Humans are great at picking out and focusing on a single voice in a noisy environment. Computers are getting much better at speech recognition as the growing number of digital assistants proves, but they still struggle when there’s multiple voices or lots of background noise. Google seems to have solved the problem, though, by using both audio and video to train a system to isolate speech.
The phenomenon Google was attempting to copy is known as the cocktail party effect. It’s the brain’s ability to selectively focus on audio while filtering out all other stimuli. A good example of this being listening to someone talk in a very noisy room.
Google Research tackled the problem by combining video and audio in order to identify who is speaking based on mouth movements and linking that up to the audio being heard. Training a “multi-stream convolutional neural network” to carry out this task required collecting 100,000 high quality video lectures and talk from YouTube, then extracting clean speech segments from them.
This resulted in 2,000 hours of clean data with which to create “synthetic cocktail parties.” Google achieved that by mixing the video together so two people were talking simultaneously. Non-speech background noise was also added just to make things more realistic (and difficult).

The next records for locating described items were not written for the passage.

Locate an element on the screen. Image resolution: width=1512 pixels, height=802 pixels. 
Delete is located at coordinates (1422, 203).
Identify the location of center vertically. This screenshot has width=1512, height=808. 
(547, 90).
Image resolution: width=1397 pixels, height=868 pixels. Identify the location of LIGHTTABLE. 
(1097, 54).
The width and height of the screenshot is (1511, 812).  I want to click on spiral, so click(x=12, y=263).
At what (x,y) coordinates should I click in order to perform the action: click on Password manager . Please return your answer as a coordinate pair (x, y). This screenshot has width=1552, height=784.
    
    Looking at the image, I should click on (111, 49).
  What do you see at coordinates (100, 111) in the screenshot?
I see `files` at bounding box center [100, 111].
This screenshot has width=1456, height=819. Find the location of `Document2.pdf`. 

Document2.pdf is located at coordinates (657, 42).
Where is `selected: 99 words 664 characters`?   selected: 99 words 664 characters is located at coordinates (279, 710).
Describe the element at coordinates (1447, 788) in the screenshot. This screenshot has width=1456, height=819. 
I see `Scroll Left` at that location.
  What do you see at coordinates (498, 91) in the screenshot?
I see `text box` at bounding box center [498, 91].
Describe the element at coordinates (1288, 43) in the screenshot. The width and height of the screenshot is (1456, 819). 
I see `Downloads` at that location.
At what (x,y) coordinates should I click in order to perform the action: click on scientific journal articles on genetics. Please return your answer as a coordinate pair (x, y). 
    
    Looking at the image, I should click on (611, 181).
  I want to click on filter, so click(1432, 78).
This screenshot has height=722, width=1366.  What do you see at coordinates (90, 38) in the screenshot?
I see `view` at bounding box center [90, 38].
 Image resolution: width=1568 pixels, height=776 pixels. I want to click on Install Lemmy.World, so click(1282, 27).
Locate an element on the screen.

As the video above demonstrates, once trained the system is capable of focusing on a single voice and filtering out everything else. The same is possible when only one person is speaking but the background noise is bad enough that you struggle to hear what is being said.
Here’s a good example of how Google’s system can improve audio using a noisy cafeteria setting:
As you can imagine, there are many situations where this technology could have a positive impact. For pre-recorded video, it should make automatic captioning much more accurate because each voice can be focused on as part of the process. It may take multiple passes, but it’s worth it if the recognition accuracy increases significantly.
For the hard of hearing, the system could be used as part of a hearing aid and smart glasses combo. The wearer looks at the person they want to listen to in a noisy environment and the hearing aid they are wearing can filter out all but the voice because the camera on the glasses is tracking the mouth movements. The same is possible when watching TV, which could benefit from a new “speech focus” setting for audio output. YouTube would probably get such a feature first, though.
Google is already exploring how it can incorporate the technology into its products, and it’s obvious Google’s digital assistant will be a focus. Being able to converse with Google Home devices in a noisy family environment, or instructing Google to do something using your smartphone in any number of noisy public situations are clear near-future beneficiaries of this tech.